Happy twentieth birthday, SMS!

SMS – or what’s now commonly referred to as ‘texting’ – is twenty years old today. Begun December 3, 1992  in London, SMS grew from one 160-character message every couple months to an astounding seven trillion texts per year. As we send tweets from iPhones and iPads connected across the globe, its time to look back at the grandfather of iMessage – and it all began over a pizza.

The whole idea of SMS was created in 1984 when three engineers at a Danish pizzeria discussed how great it would be to send text messages over the GSM network. Less than a decade later, UK’s Vodafone went to work on SMS software. The first message sent: “Merry Christmas” from a Sema Group engineer to Vodafone Director Richard Jarvis.
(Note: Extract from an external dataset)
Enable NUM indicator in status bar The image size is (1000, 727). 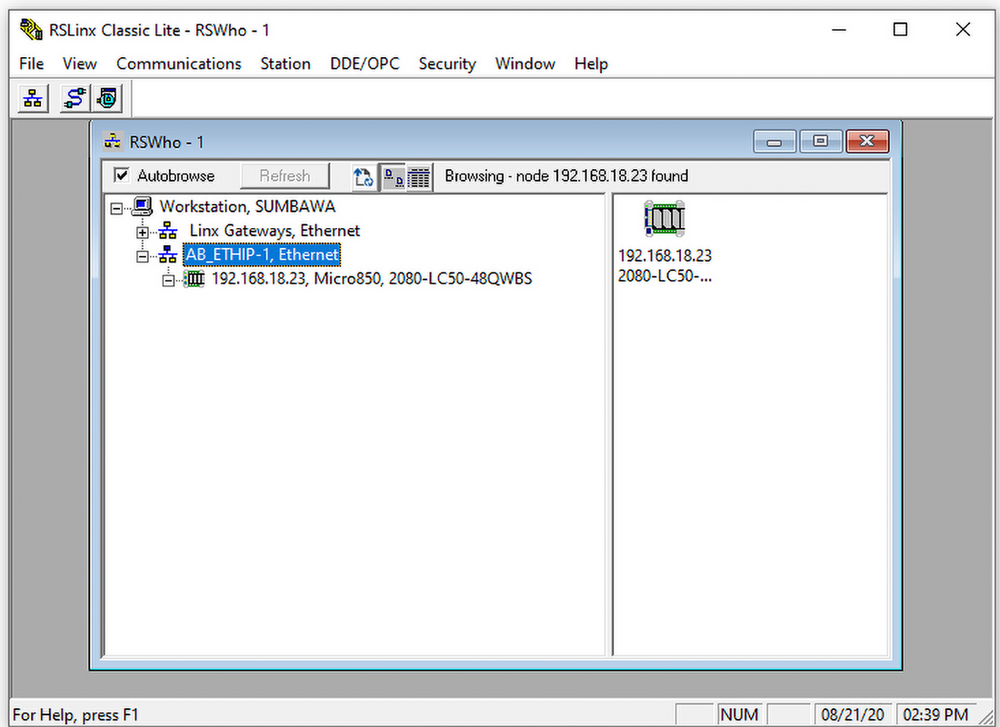[x=739, y=714]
The message travelled the huge distance of 30 miles…

Jarvis received the first SMS message on a dinosaur of a cellphone, the Orbitel 901, described as weighing the same as 17 iPhone 5 units.

SMS did not initially take off like wildfire.
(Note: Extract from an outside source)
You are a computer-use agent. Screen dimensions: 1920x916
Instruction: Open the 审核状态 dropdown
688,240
While today, we send texts on topics large and small, at first texts were used by carrier’s to let their subscribers know about new incoming voicemails. It took the introduction of prepaid cell service along with T9  predictive text input to really throw gas on the flame. By 2000, 17 billion text messages were flying back and forth.
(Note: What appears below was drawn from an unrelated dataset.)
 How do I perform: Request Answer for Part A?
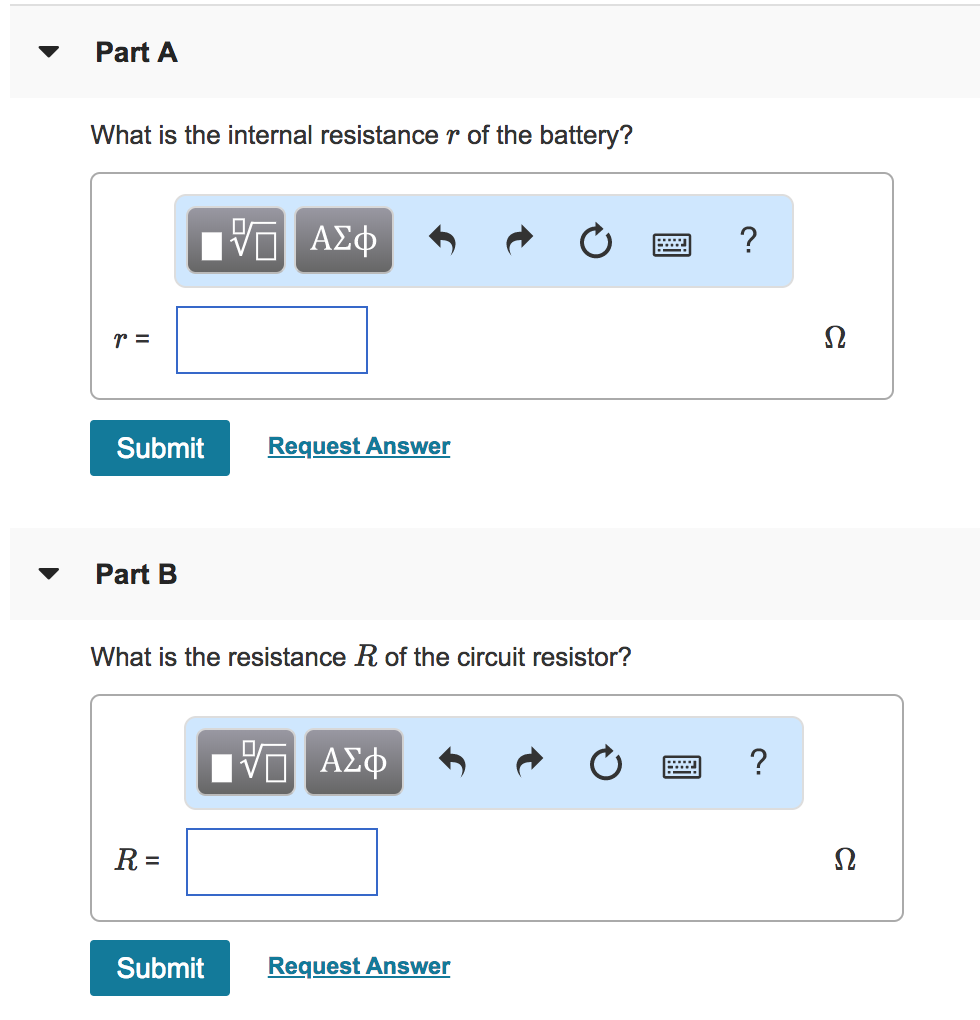pos(359,446)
If SMS was the father of today’s texting, iMessage is the snarky grandson, combining text, images and other data into one app. Apple’s iMessage, the icon so familiar that Apple trademarked the image, has been a real headache for carriers.

After seeing subscribers largely move from voice calls to text messaging, cell providers are now nervously watching the profit-rich texting move to Voice-over-IP Apple’s own iMessage conduit.

So, the next time you iMessage someone with pics of your Christmas celebration, remember how it all began. Maybe order a pizza in SMS’ memory.

How do you think texting will change with the advent of iMessaging?

Carriers are quickly moving to data plans for their profits – what other changes do you expect?